Set the pictures aside and set down only the lines from the line holding "Image resolution: width=345" through the end of the entries below, ends included.

# Data for processing:
........

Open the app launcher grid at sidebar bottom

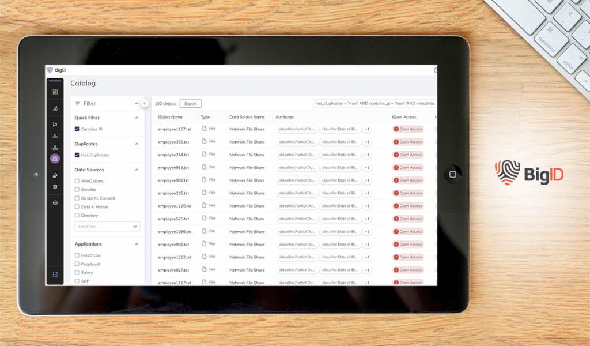(55, 274)
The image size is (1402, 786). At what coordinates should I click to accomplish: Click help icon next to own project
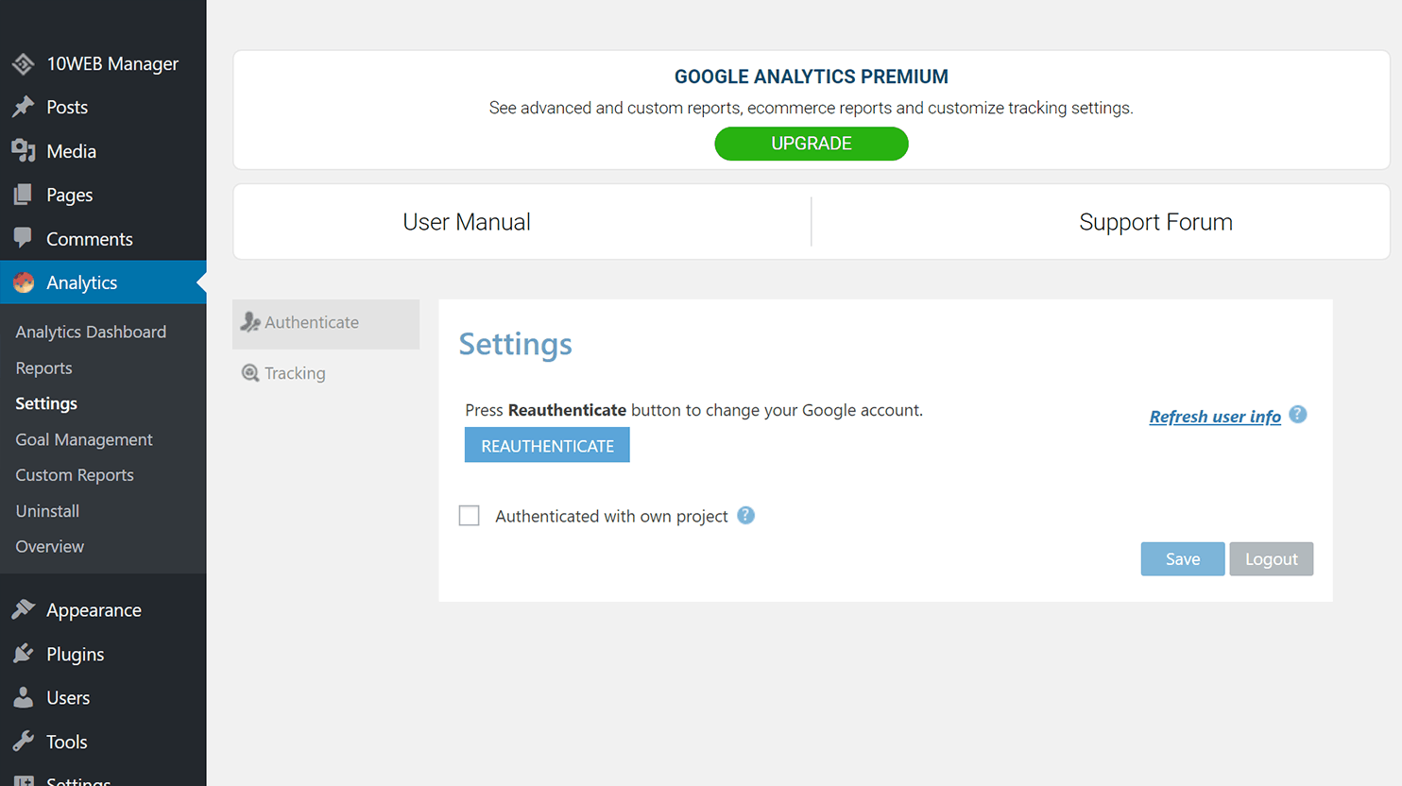[x=746, y=516]
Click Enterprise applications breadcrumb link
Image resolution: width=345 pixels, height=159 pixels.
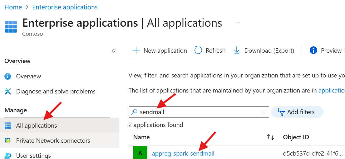[x=65, y=7]
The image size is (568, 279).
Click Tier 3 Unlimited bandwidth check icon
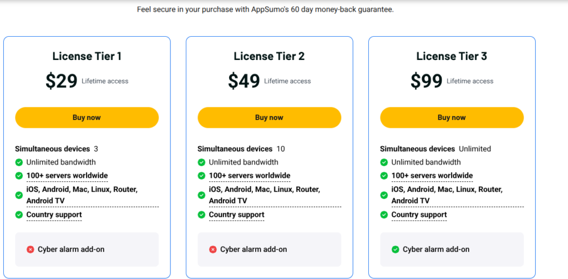(384, 162)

........

# Result:
Image resolution: width=345 pixels, height=159 pixels.
[x=65, y=7]
The image size is (568, 279).
Click Tier 3 Unlimited bandwidth check icon
(384, 162)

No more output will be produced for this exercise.